He hurt me. I'd never known heartbreak until I met him, and he walloped a doozy on me.
He changed me.
He made me question every man—every person—I got close to after him. Would they find some reason to leave me, too?
It was a lot for a fifteen-year-old girl to deal with, and I had literally no one to lean on. We moved clear across the country.
My mother didn't get it. She thought it was teenage heartbreak. I'd get over it. I didn't know what real love was.

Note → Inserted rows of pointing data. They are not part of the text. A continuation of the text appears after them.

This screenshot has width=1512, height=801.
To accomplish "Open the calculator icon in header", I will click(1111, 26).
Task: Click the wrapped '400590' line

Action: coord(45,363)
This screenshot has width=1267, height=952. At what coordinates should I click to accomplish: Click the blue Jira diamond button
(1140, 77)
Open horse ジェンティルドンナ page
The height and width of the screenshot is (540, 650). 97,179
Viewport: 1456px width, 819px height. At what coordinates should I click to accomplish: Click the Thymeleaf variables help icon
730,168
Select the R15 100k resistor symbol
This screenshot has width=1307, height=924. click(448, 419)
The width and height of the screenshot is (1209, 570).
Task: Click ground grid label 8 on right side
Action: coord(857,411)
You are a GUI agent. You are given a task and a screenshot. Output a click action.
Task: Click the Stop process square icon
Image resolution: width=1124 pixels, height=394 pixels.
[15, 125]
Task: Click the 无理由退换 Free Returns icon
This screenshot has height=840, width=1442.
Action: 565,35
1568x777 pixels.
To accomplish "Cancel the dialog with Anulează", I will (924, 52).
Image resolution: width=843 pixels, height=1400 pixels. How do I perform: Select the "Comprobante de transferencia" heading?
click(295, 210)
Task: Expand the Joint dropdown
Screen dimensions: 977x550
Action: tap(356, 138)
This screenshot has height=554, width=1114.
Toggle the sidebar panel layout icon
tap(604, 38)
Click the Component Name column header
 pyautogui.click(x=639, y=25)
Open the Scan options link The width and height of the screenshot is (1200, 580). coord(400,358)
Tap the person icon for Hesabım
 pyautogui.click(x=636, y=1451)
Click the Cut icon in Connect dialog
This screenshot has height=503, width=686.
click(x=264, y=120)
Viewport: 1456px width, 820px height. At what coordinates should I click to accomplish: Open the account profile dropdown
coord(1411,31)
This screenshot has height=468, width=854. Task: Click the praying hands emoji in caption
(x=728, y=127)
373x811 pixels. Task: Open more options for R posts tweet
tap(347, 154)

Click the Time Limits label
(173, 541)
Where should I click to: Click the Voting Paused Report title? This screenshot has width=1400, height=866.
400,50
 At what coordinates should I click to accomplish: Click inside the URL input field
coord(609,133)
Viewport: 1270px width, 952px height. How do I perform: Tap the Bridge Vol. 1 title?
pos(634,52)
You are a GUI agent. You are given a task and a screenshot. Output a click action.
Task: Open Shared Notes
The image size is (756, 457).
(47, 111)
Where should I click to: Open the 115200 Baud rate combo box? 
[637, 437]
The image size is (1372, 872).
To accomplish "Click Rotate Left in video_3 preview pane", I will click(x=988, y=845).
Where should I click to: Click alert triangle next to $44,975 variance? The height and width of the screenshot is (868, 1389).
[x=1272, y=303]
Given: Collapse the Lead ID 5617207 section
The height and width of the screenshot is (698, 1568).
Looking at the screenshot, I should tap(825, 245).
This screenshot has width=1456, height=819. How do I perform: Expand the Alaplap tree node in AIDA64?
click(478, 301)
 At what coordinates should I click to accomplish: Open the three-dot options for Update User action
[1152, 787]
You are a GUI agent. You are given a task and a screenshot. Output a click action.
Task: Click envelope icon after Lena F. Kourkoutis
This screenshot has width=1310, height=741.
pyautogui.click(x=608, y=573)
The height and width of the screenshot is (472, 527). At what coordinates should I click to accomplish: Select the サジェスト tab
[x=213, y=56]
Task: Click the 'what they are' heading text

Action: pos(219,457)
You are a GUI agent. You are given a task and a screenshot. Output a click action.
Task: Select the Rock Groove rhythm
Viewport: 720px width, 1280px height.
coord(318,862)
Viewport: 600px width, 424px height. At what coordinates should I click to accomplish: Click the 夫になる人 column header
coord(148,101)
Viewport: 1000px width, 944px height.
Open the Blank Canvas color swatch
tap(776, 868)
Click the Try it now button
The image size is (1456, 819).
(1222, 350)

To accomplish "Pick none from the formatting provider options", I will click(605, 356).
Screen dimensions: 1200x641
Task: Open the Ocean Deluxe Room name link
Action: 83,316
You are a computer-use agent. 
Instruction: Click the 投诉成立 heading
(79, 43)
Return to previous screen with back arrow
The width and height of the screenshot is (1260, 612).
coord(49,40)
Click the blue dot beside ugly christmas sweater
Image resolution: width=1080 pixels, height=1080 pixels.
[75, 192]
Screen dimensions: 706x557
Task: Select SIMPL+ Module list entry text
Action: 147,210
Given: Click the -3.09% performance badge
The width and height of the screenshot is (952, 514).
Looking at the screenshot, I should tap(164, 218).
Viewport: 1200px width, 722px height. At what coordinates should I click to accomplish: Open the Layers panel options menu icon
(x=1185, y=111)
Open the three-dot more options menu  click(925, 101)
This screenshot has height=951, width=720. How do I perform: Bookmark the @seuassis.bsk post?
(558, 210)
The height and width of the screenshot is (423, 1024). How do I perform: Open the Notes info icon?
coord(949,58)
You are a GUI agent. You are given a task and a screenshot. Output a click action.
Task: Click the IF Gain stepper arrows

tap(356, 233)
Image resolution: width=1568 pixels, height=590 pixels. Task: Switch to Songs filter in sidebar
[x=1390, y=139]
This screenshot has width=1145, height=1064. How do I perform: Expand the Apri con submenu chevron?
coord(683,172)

She threw every cliché about young love at me, but it didn't help. If anything, it made me feel even worse. I knew what we had was special, and then just like that—poof—it was gone.
I couldn't lean on my dad since he was going through his own recovery. He was frustrated he wouldn't get to play again, and he didn't have anyone to lean on, either, as we were new to town.
So we spent a lot of quiet time watching movies together. We bonded over Jurassic Park and Indiana Jones. We played cards while my mother tried her hardest to find us a place to fit in. We were new to Arizona, and my mom had a sister in Vegas. Once my dad was done with his rehab, we moved here and we've been here ever since.
We didn't want to go back to New York. There were too many painful memories, but Vegas felt like a fresh start.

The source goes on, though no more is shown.